EXERCISE DESCRIPTION: Reproduce the listing from its beginning through the line containing "Looking at the screenshot, I should 58,65.", substituting "text box" for "input field" and leaving everything else unchanged. Omit the pictures from your answer.

INPUT MATERIAL:
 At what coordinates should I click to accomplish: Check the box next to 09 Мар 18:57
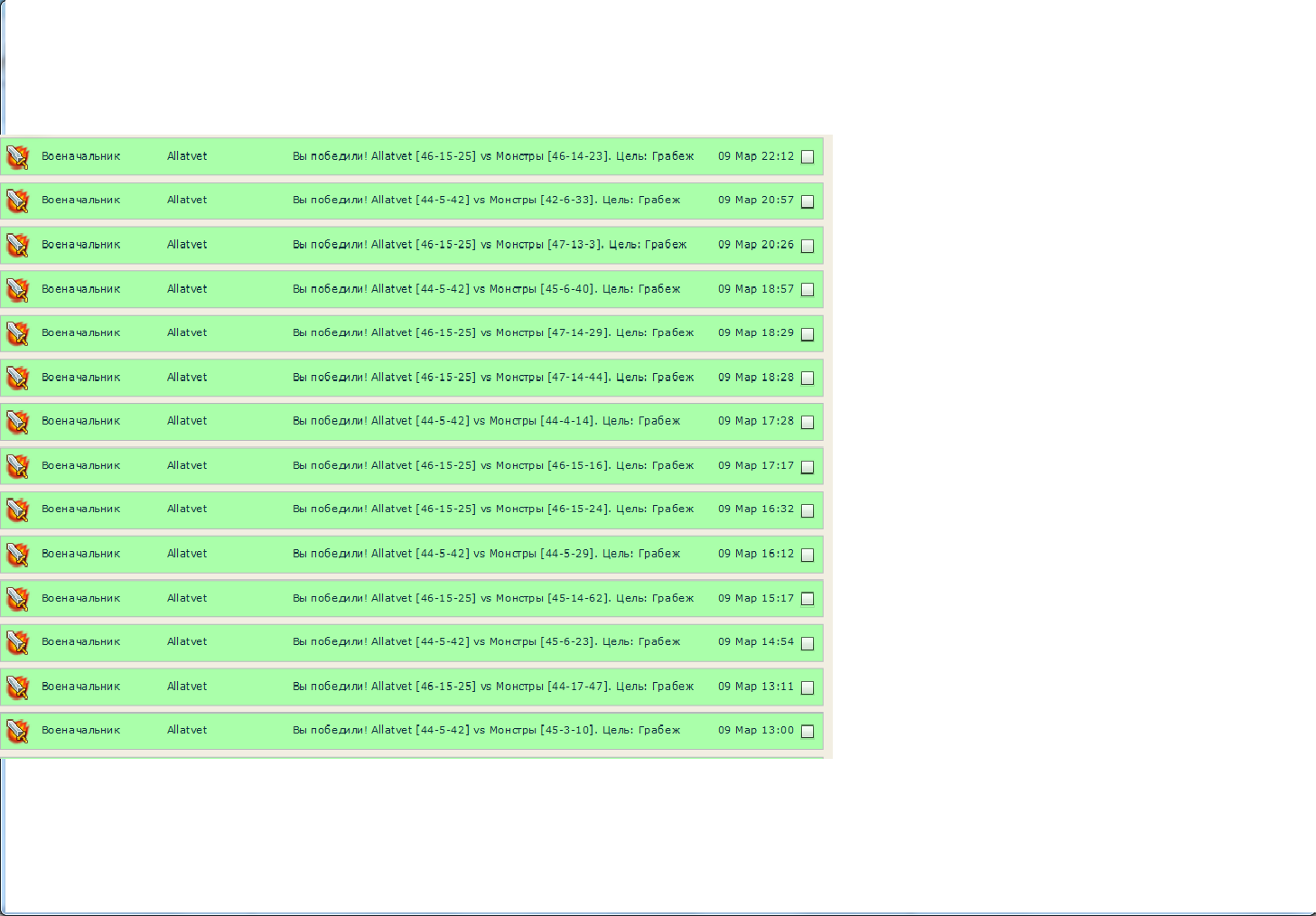pos(807,290)
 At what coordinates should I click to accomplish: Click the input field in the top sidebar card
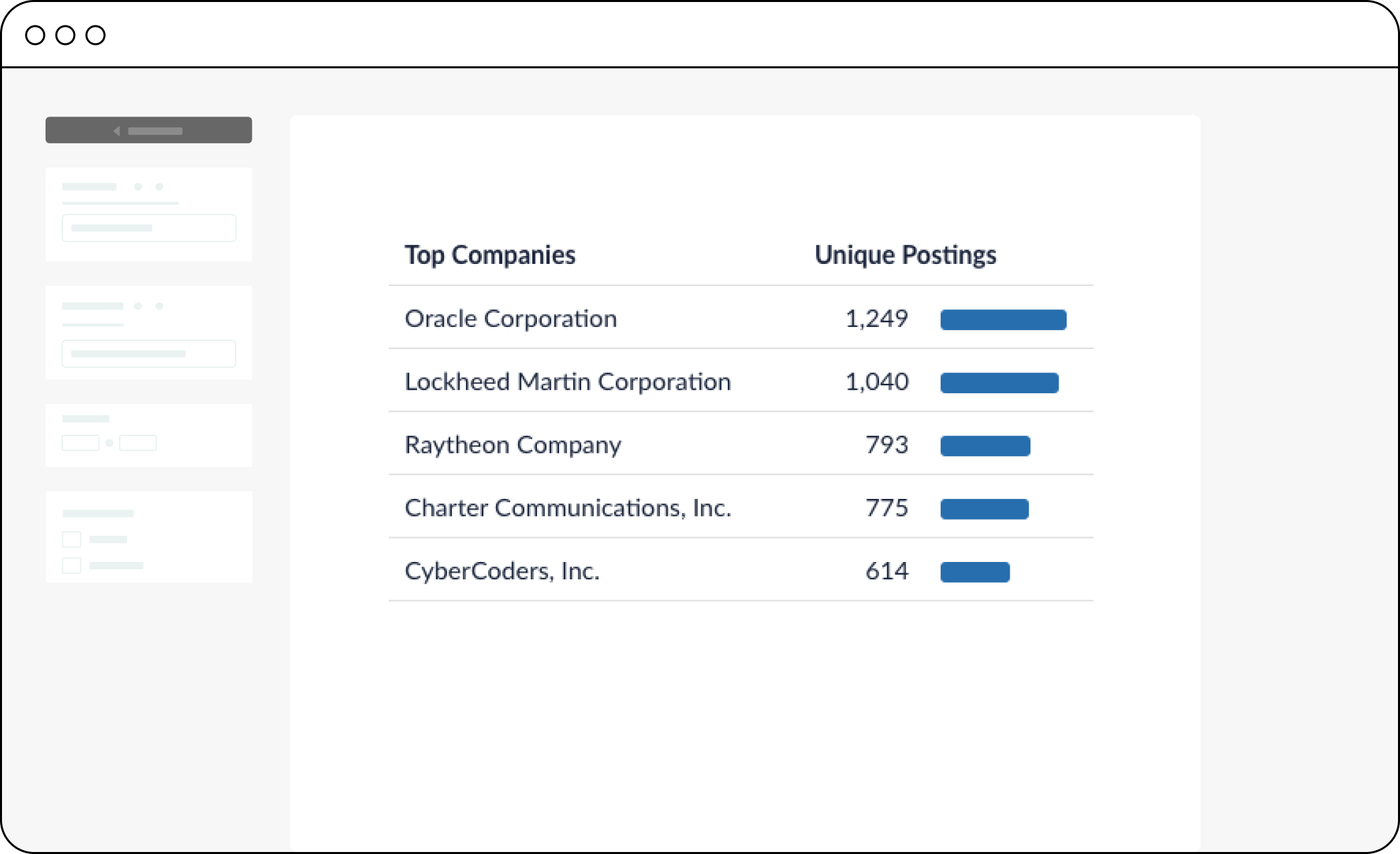point(149,228)
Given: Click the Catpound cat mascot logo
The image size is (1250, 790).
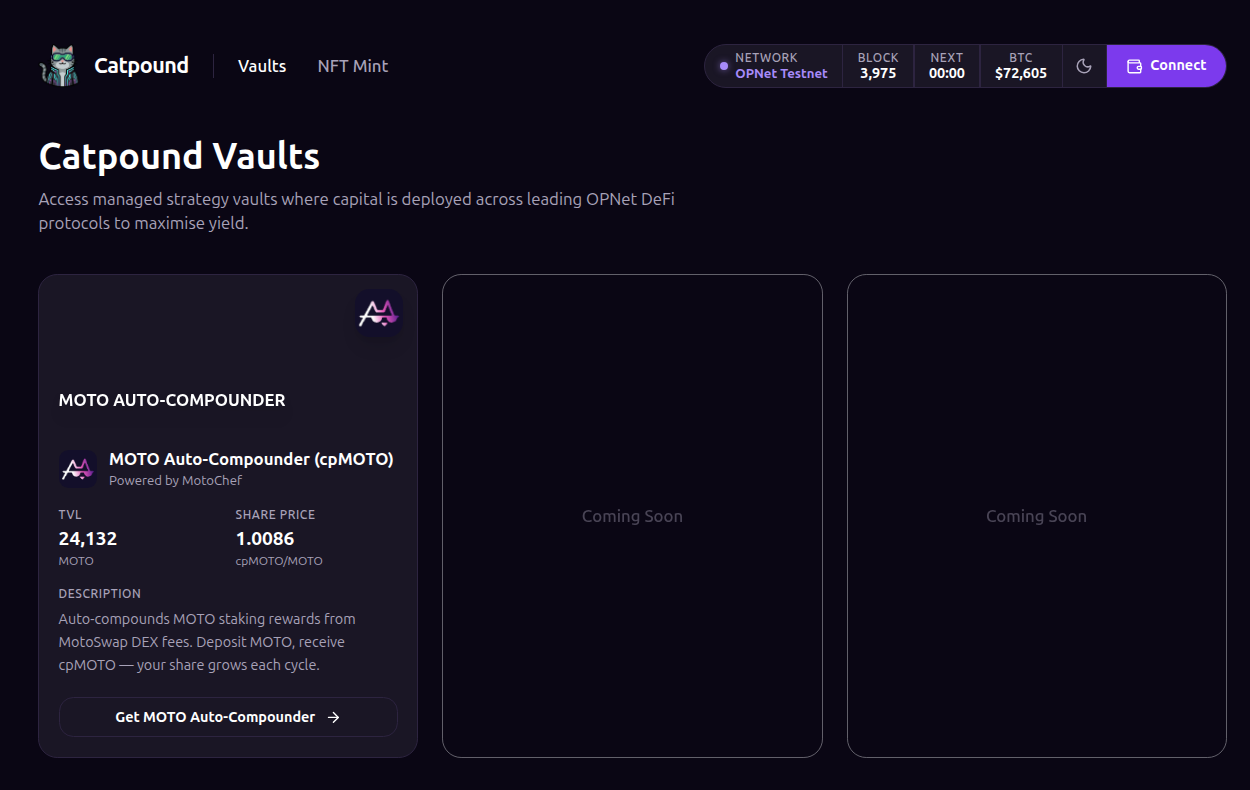Looking at the screenshot, I should 58,65.
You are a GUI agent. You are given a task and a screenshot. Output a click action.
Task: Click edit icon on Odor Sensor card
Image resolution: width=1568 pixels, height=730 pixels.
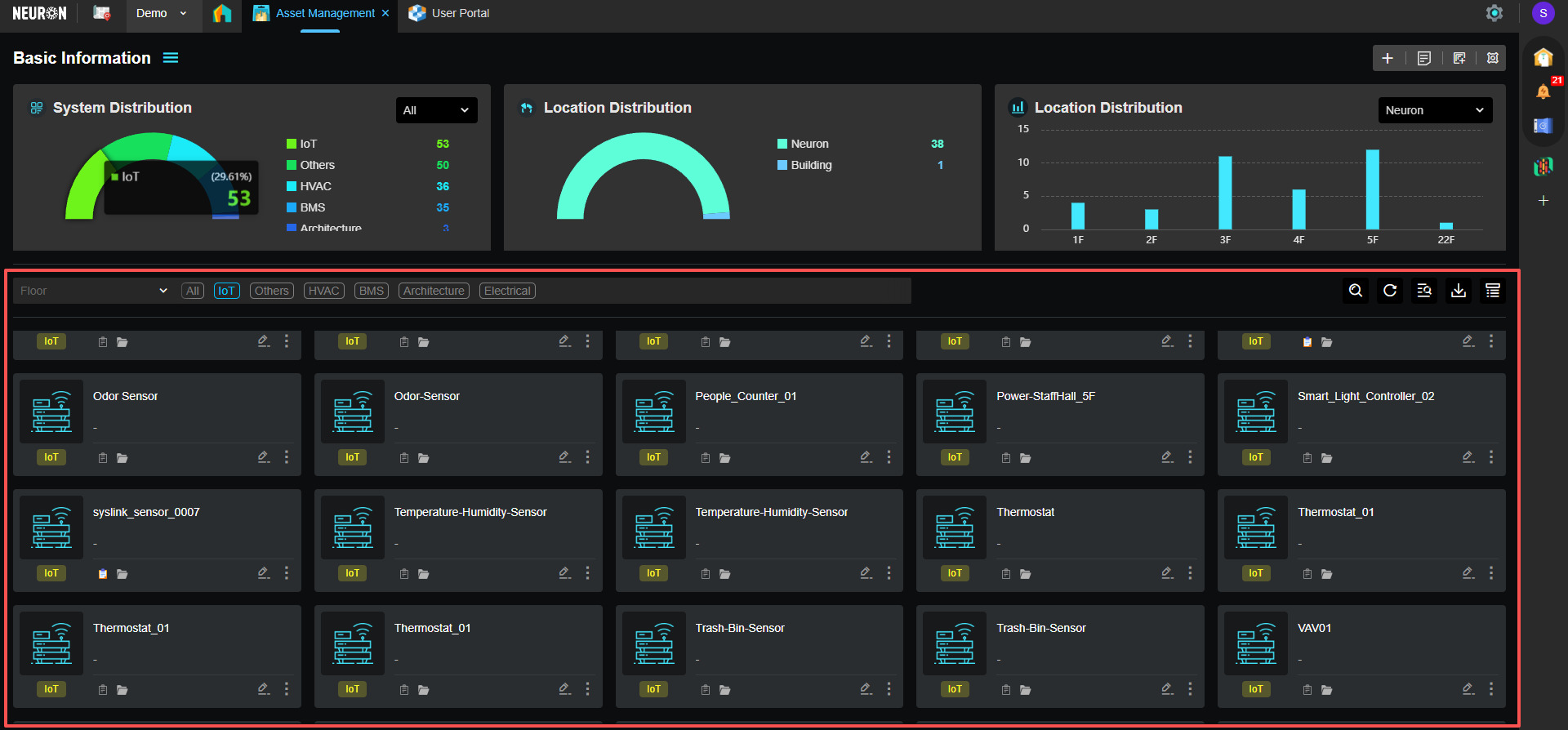(264, 457)
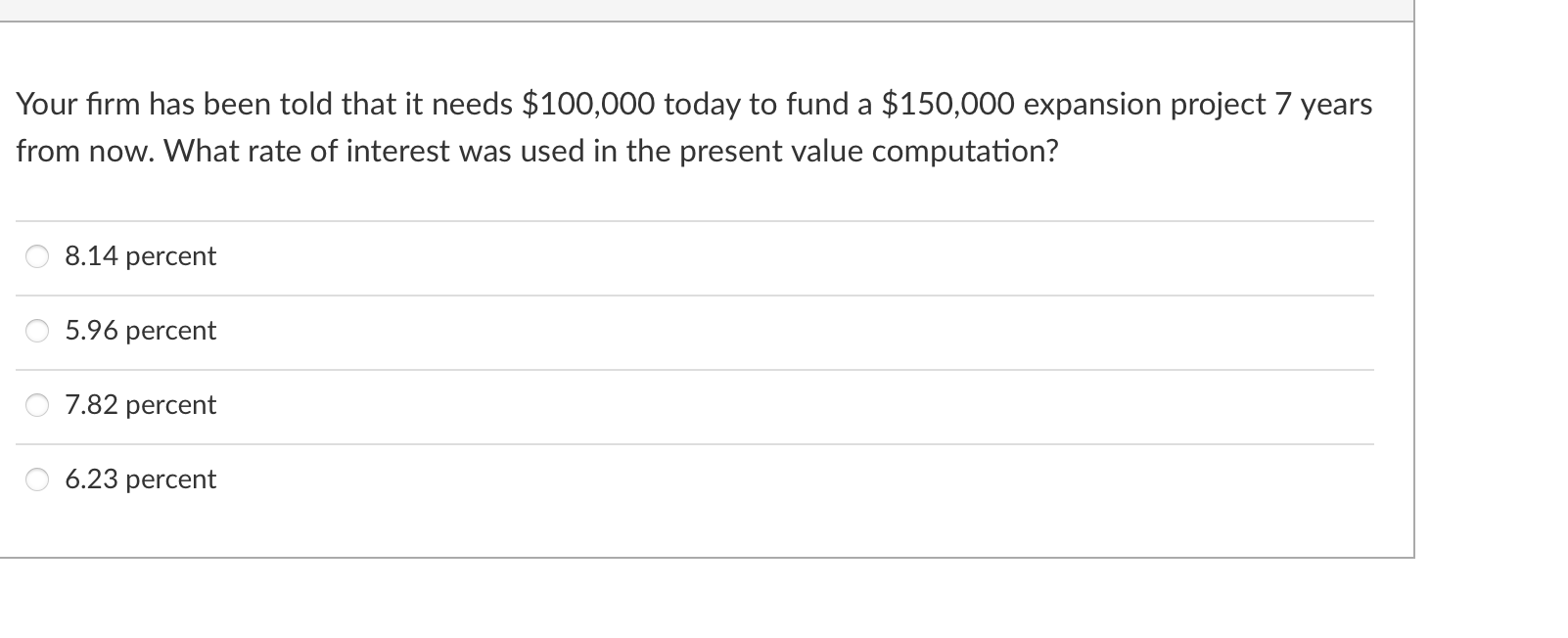1568x638 pixels.
Task: Select the 8.14 percent radio button
Action: (37, 257)
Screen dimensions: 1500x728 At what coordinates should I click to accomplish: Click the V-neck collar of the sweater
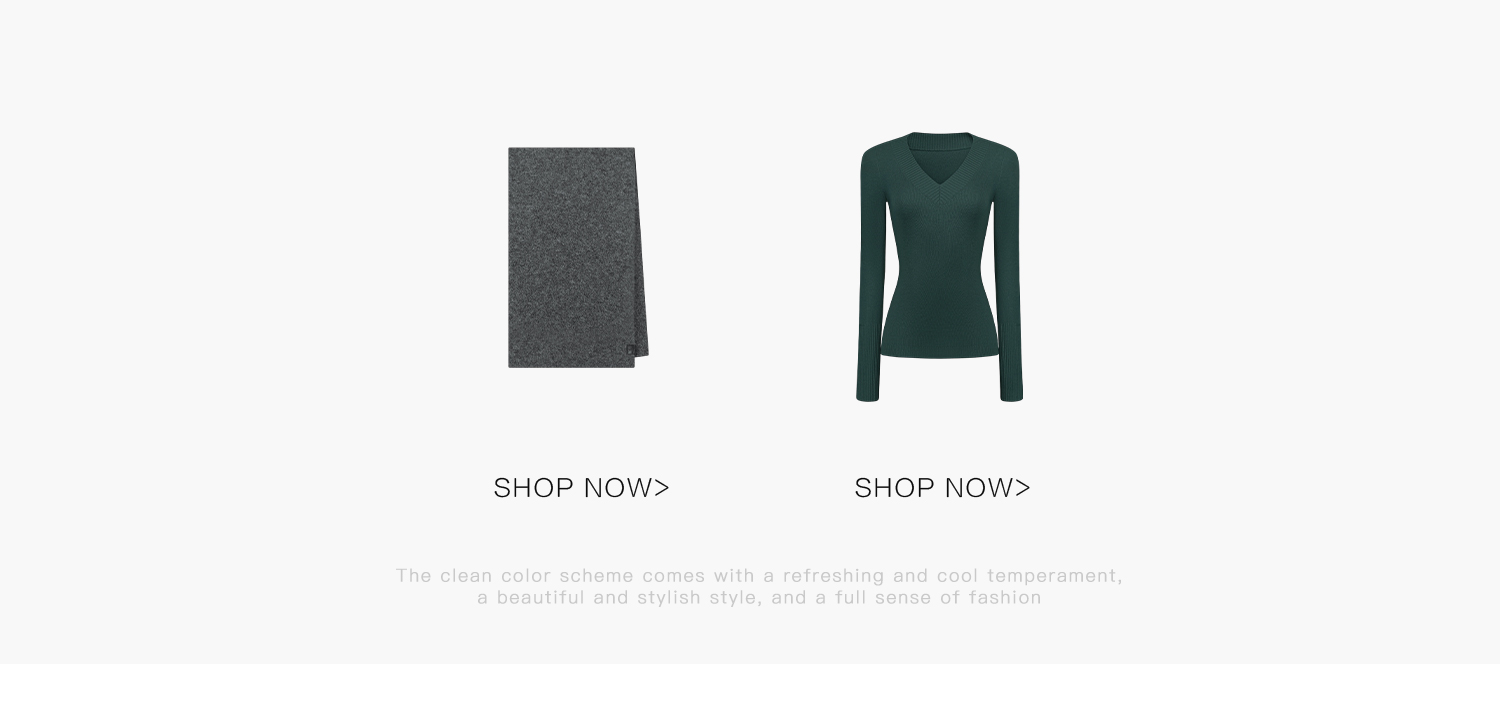(x=940, y=149)
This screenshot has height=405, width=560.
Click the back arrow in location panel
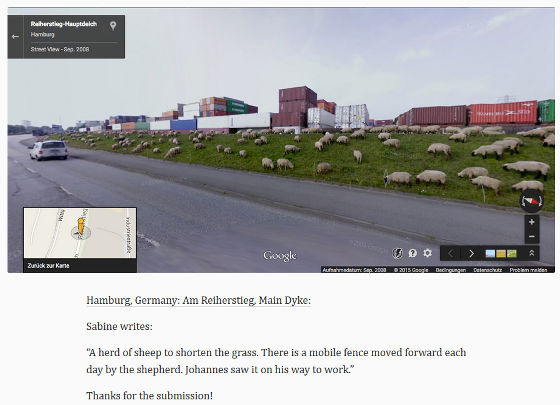point(15,36)
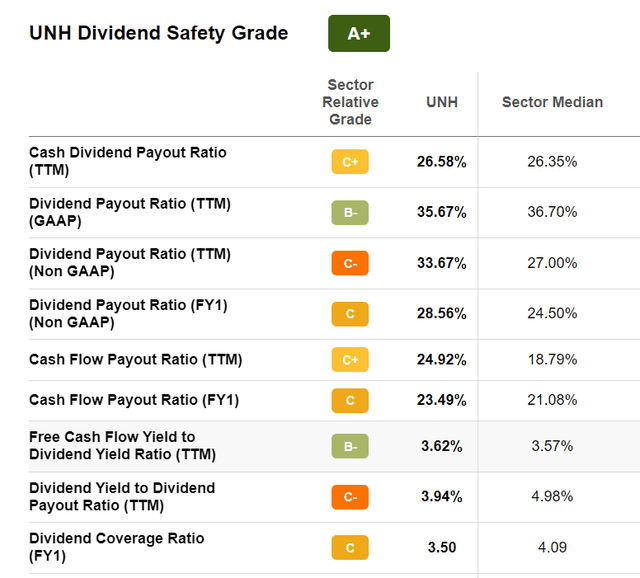The width and height of the screenshot is (640, 578).
Task: Click the A+ Dividend Safety grade badge
Action: pyautogui.click(x=358, y=33)
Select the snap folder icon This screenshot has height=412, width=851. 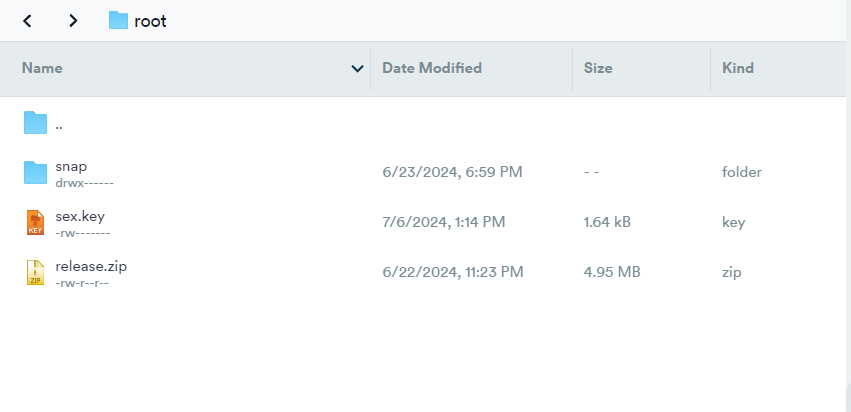tap(36, 173)
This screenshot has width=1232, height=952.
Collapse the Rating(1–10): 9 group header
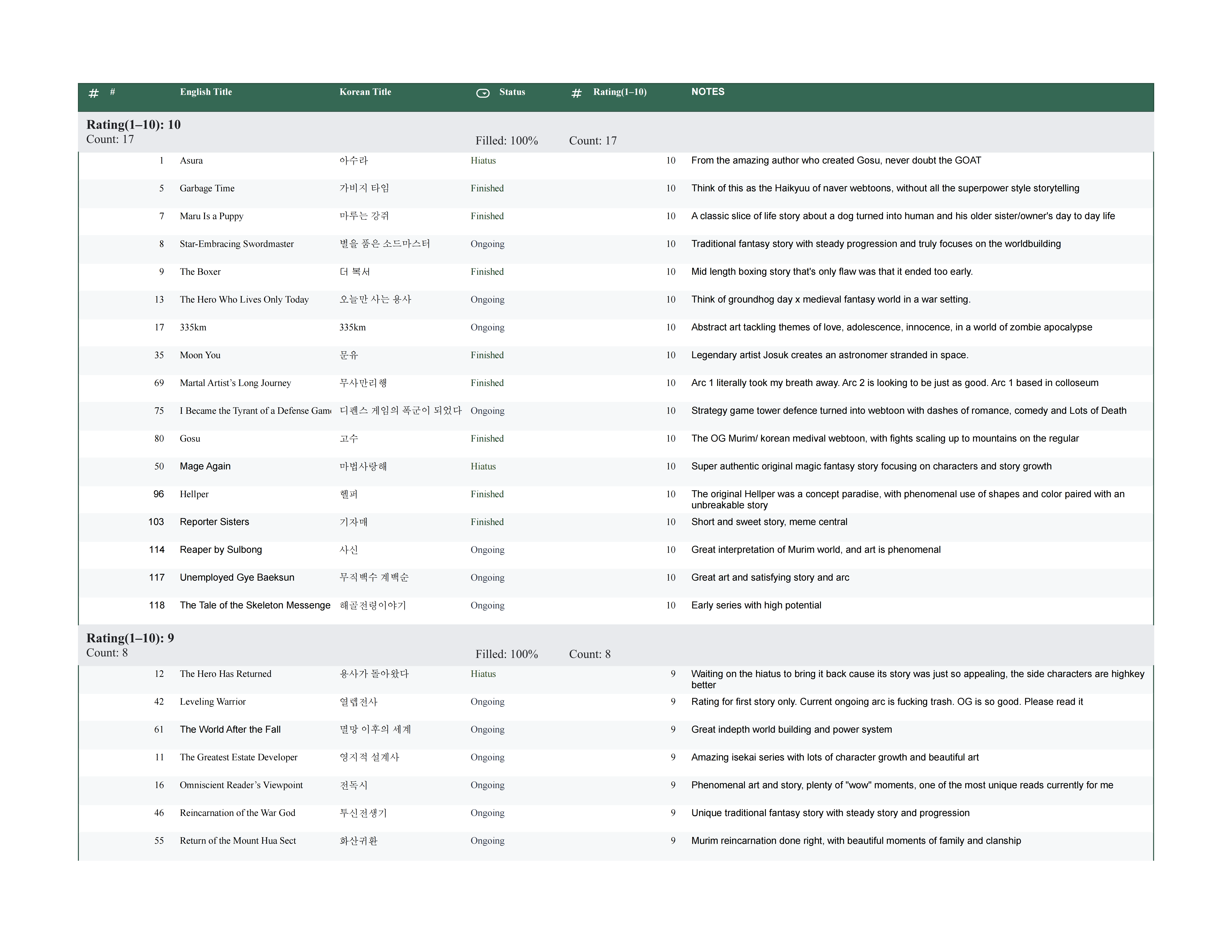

EXPECTED ANSWER:
 At what coordinates should I click to accomplish: Check the box next to 09 Мар 18:57
pos(807,290)
 At what coordinates should I click to accomplish: Click the text box in the top sidebar card
point(149,228)
Given: Click the Catpound cat mascot logo
The image size is (1250, 790).
Looking at the screenshot, I should 58,65.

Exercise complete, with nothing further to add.